Task details:
An exact repeat is needed of the lines from the one with "Search the USask (47, 42)" through the last line of the data below. Please omit the pictures.

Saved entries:
----------

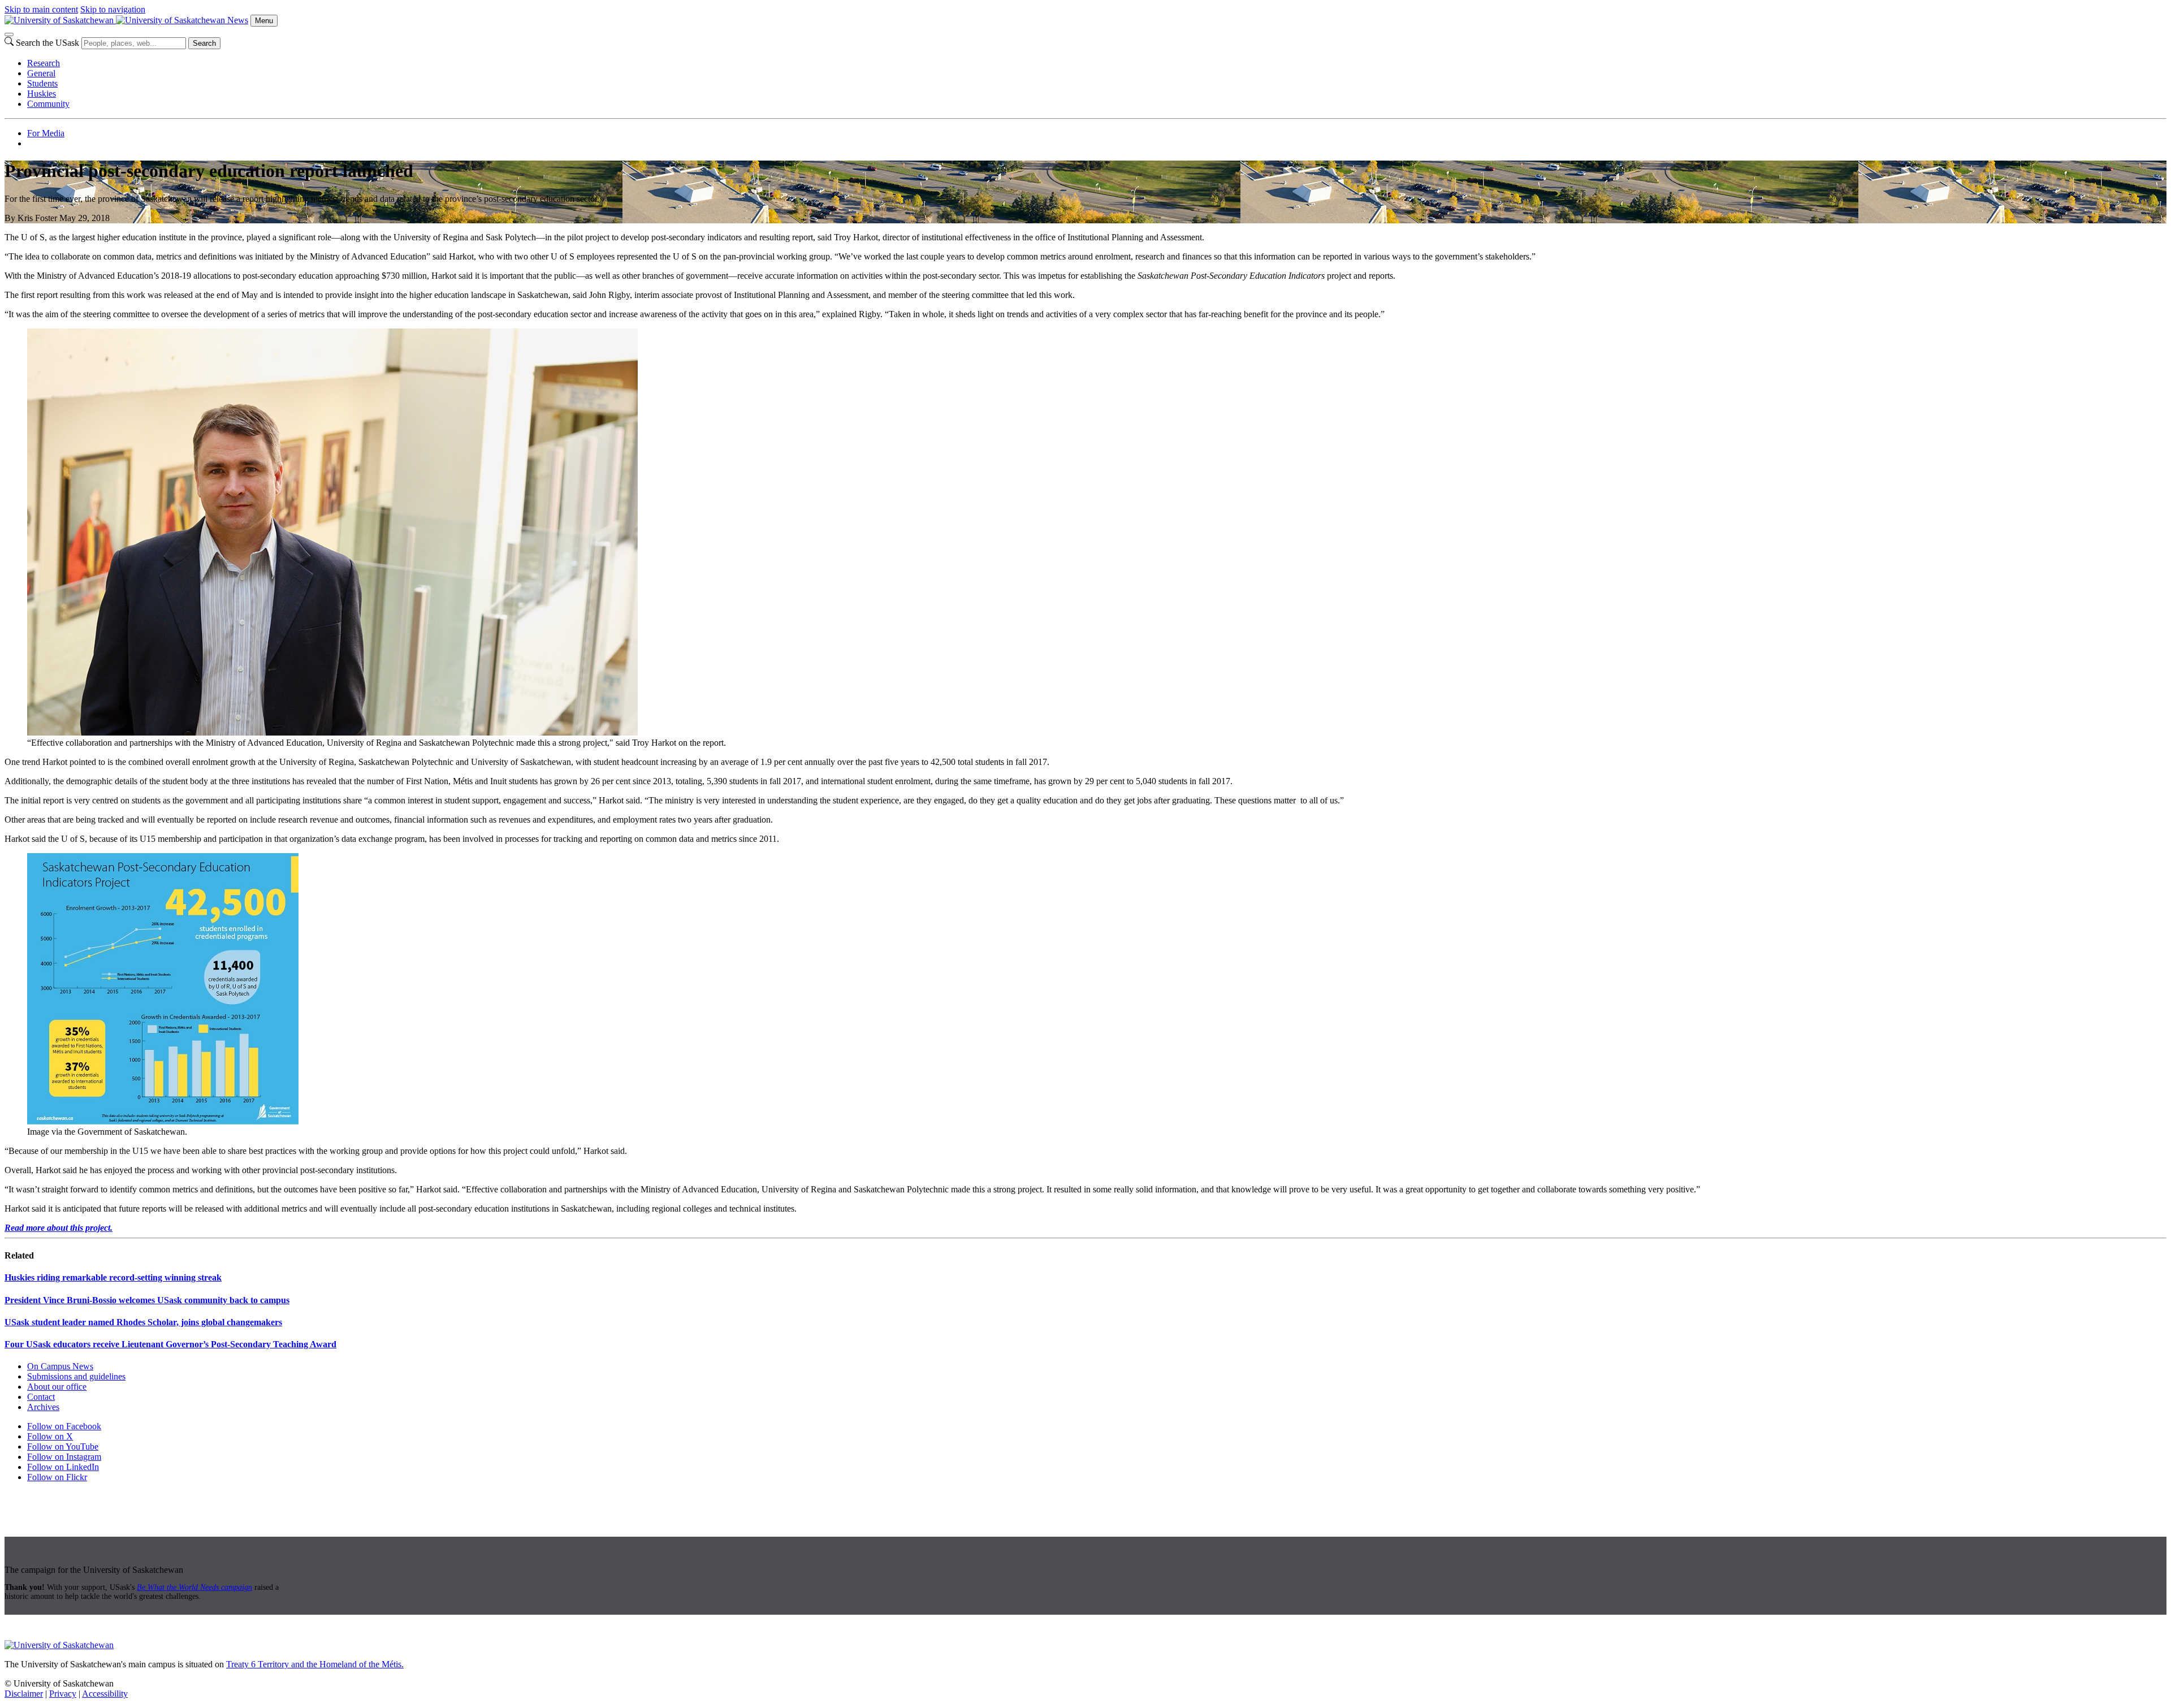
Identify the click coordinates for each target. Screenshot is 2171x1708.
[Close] (9, 34)
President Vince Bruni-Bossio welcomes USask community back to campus (147, 1300)
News (237, 20)
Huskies (41, 93)
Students (42, 83)
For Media (45, 133)
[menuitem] (1096, 63)
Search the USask (47, 42)
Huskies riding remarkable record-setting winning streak (113, 1277)
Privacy (62, 1693)
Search (204, 43)
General (41, 73)
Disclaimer (24, 1693)
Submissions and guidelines (76, 1376)
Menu (264, 20)
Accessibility (105, 1693)
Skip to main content (41, 9)
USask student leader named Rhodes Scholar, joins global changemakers (143, 1322)
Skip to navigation (112, 9)
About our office (57, 1386)
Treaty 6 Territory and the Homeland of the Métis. (315, 1664)
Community (48, 104)
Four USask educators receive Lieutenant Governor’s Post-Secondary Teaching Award (170, 1344)
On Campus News (60, 1366)
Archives (43, 1407)
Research (43, 63)
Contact (41, 1397)
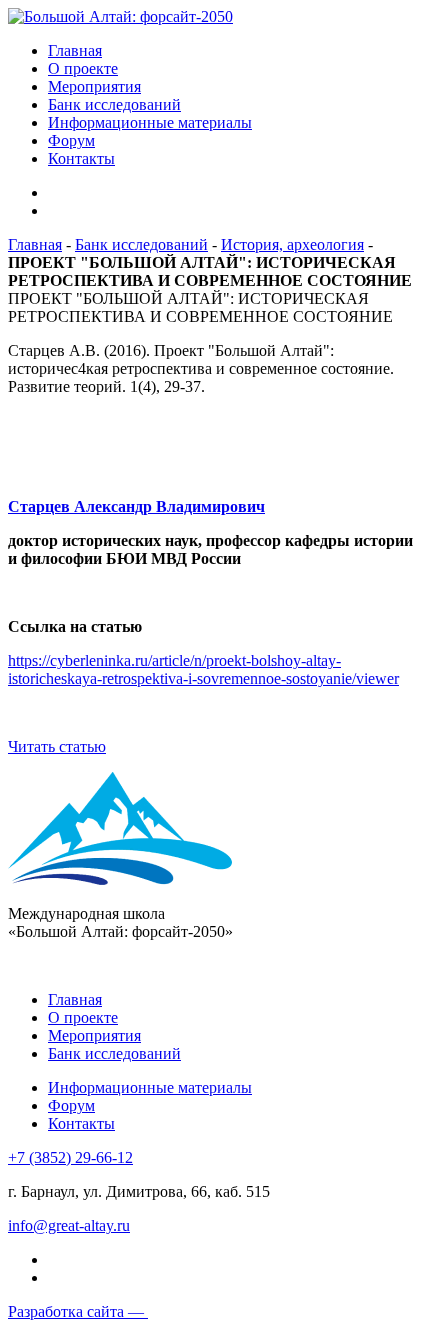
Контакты (81, 158)
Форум (71, 140)
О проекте (83, 68)
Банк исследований (114, 104)
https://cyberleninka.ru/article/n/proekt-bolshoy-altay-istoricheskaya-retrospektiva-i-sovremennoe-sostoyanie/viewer (203, 669)
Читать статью (57, 746)
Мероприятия (94, 86)
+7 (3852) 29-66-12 (70, 1157)
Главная (75, 50)
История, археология (292, 244)
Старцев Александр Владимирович (136, 506)
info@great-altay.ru (69, 1225)
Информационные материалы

----------

Response:
Search the USask (47, 42)
Huskies riding remarkable record-setting winning streak (113, 1277)
Privacy (62, 1693)
Search (204, 43)
General (41, 73)
Disclaimer (24, 1693)
Submissions and guidelines (76, 1376)
Menu (264, 20)
Accessibility (105, 1693)
Skip to main content (41, 9)
USask student leader named Rhodes Scholar, joins global changemakers (143, 1322)
Skip to navigation (112, 9)
About our office (57, 1386)
Treaty 6 Territory and the Homeland of the Métis. (315, 1664)
Community (48, 104)
Four USask educators receive Lieutenant Governor’s Post-Secondary Teaching Award (170, 1344)
On Campus News (60, 1366)
Archives (43, 1407)
Research (43, 63)
Contact (41, 1397)
Контакты (81, 158)
Форум (71, 140)
О проекте (83, 68)
Банк исследований (114, 104)
https://cyberleninka.ru/article/n/proekt-bolshoy-altay-istoricheskaya-retrospektiva-i-sovremennoe-sostoyanie/viewer (203, 669)
Читать статью (57, 746)
Мероприятия (94, 86)
+7 (3852) 29-66-12 (70, 1157)
Главная (75, 50)
История, археология (292, 244)
Старцев Александр Владимирович (136, 506)
info@great-altay.ru (69, 1225)
Информационные материалы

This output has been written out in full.